For the data below, restate word for word only the lines from the line containing "You are a GUI" through the line containing "Accepter (1371, 2078)", both ends included.

__Recorded information__:
*** Block opens ***

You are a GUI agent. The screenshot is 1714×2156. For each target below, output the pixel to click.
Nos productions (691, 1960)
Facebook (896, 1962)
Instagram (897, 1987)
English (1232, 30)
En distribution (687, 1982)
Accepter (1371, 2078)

*** Block closes ***
*** Block opens ***

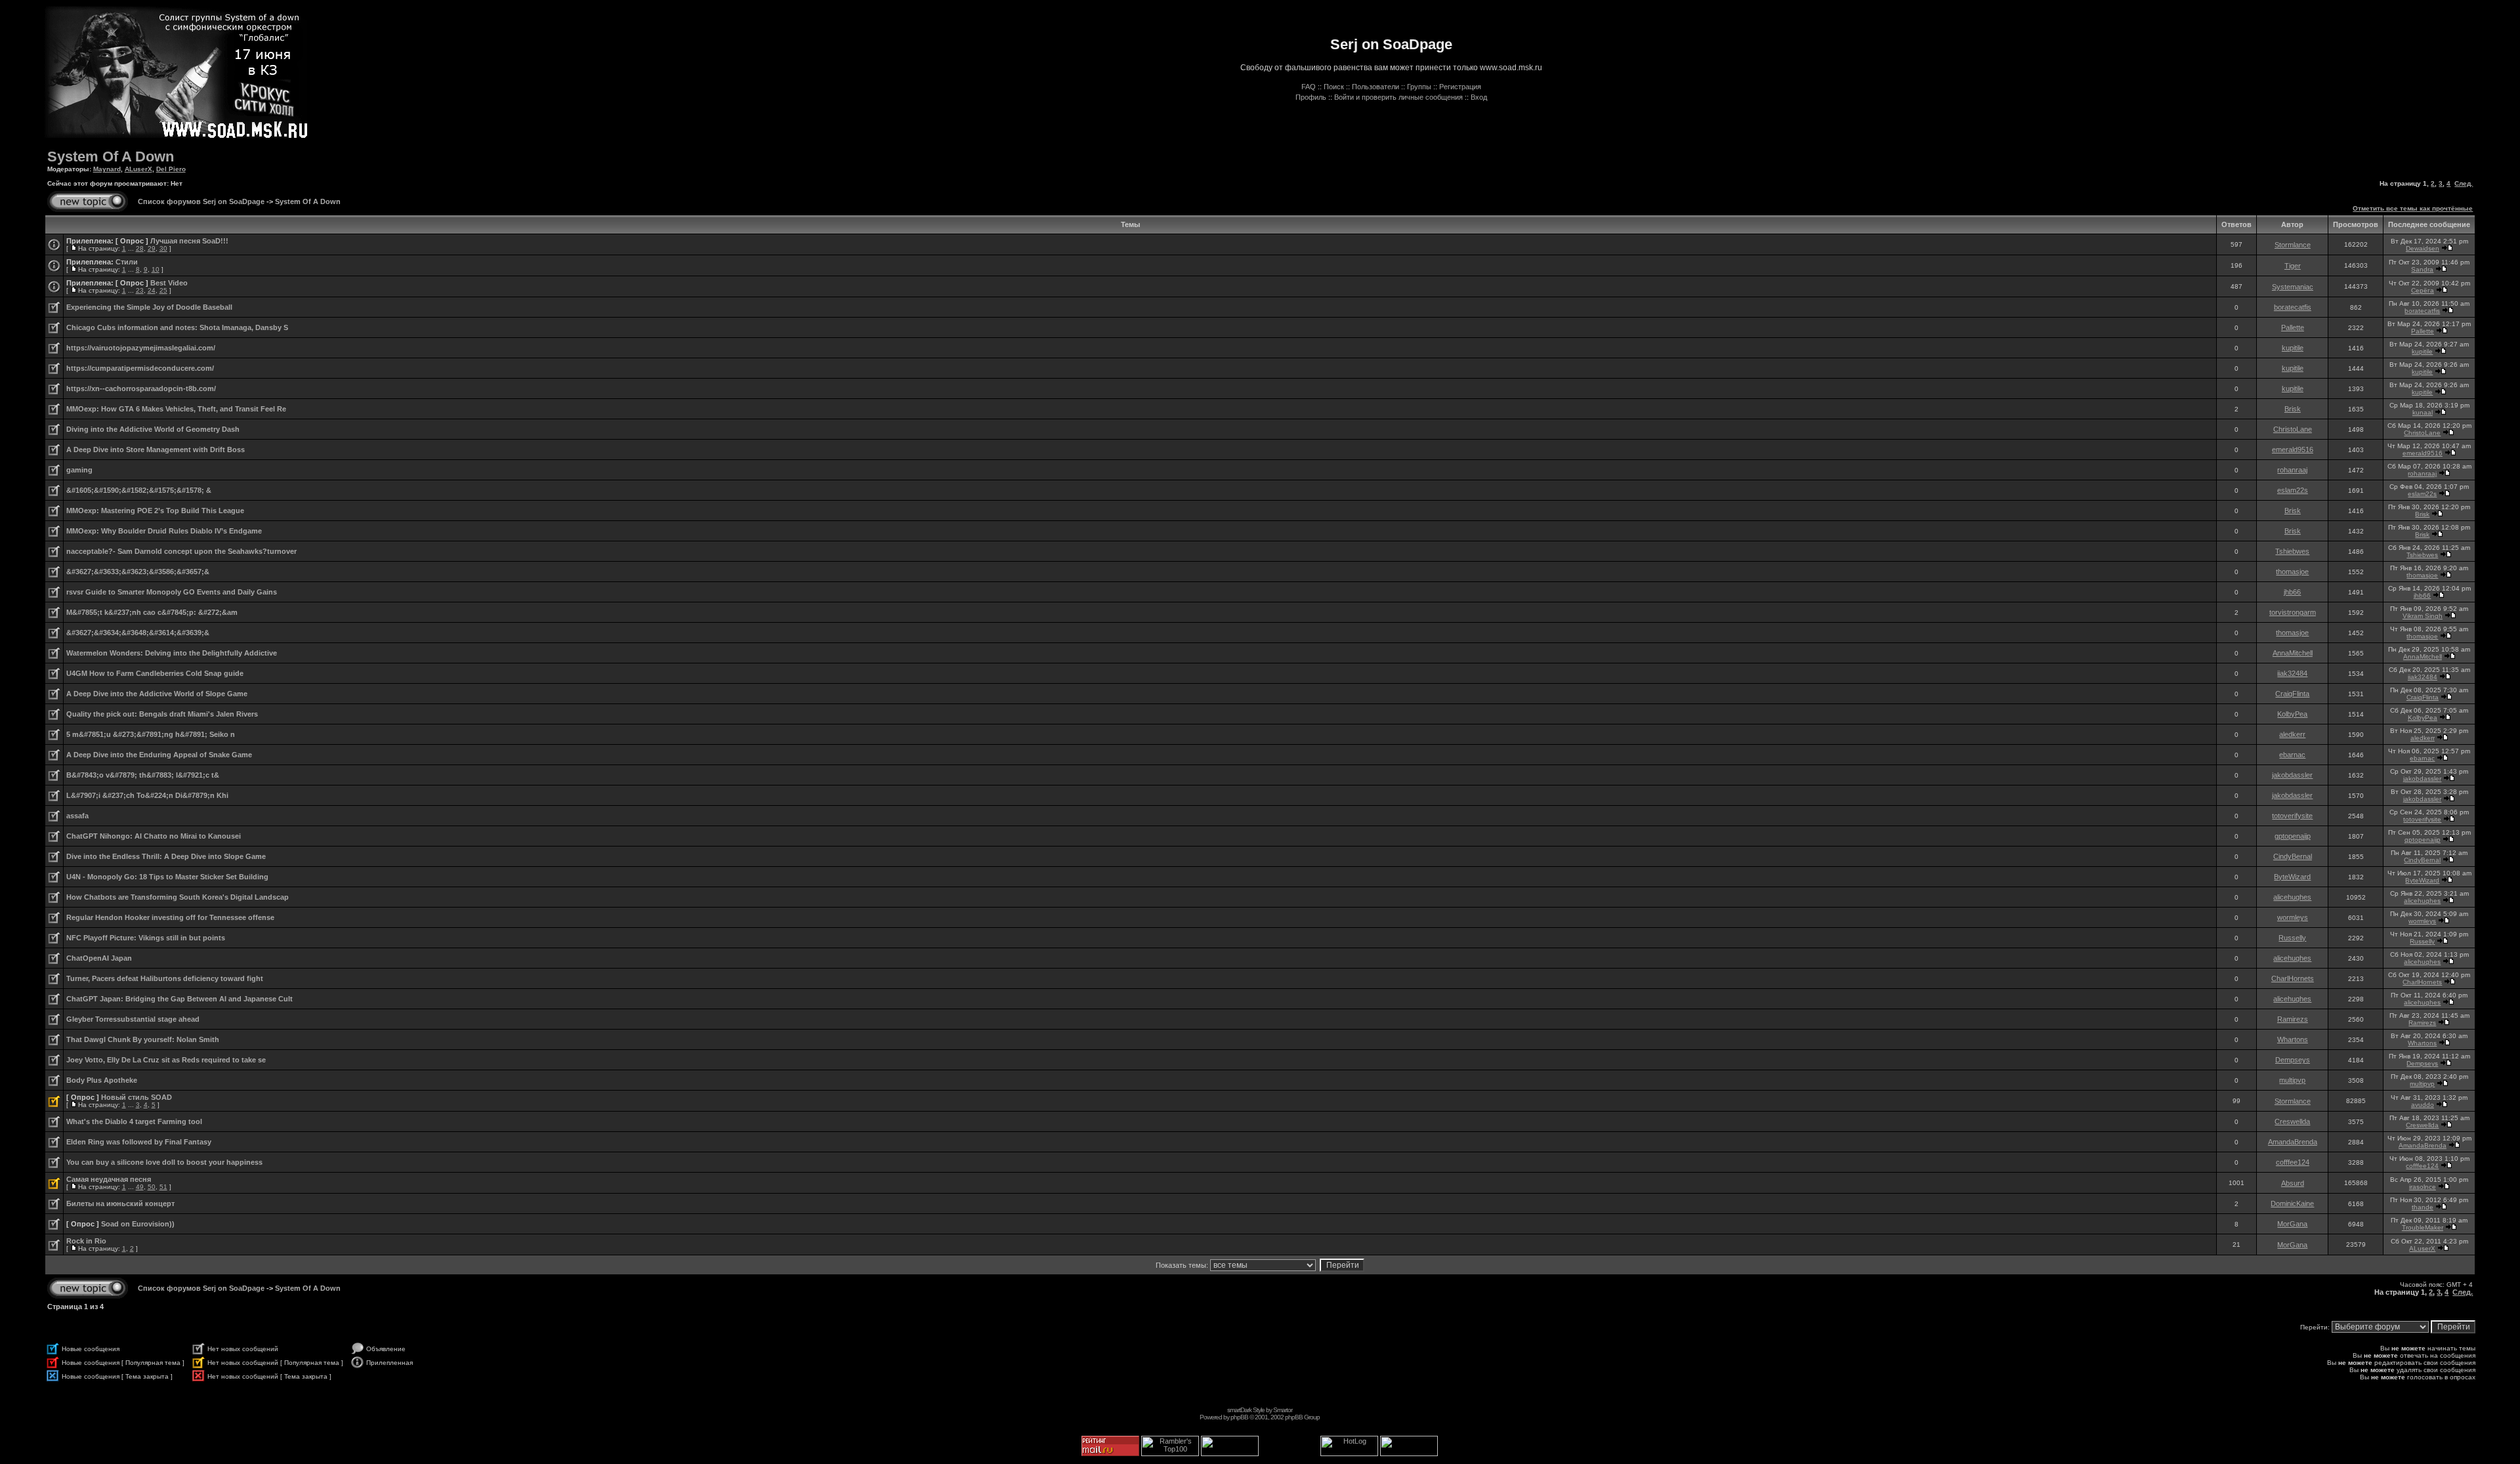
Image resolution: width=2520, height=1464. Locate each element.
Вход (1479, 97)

*** Block closes ***

__Written answer__:
You are a GUI agent. The screenshot is 1714×2156. For each target below, output the pixel to click.
Nos productions (691, 1960)
Facebook (896, 1962)
Instagram (897, 1987)
English (1232, 30)
En distribution (687, 1982)
Accepter (1371, 2078)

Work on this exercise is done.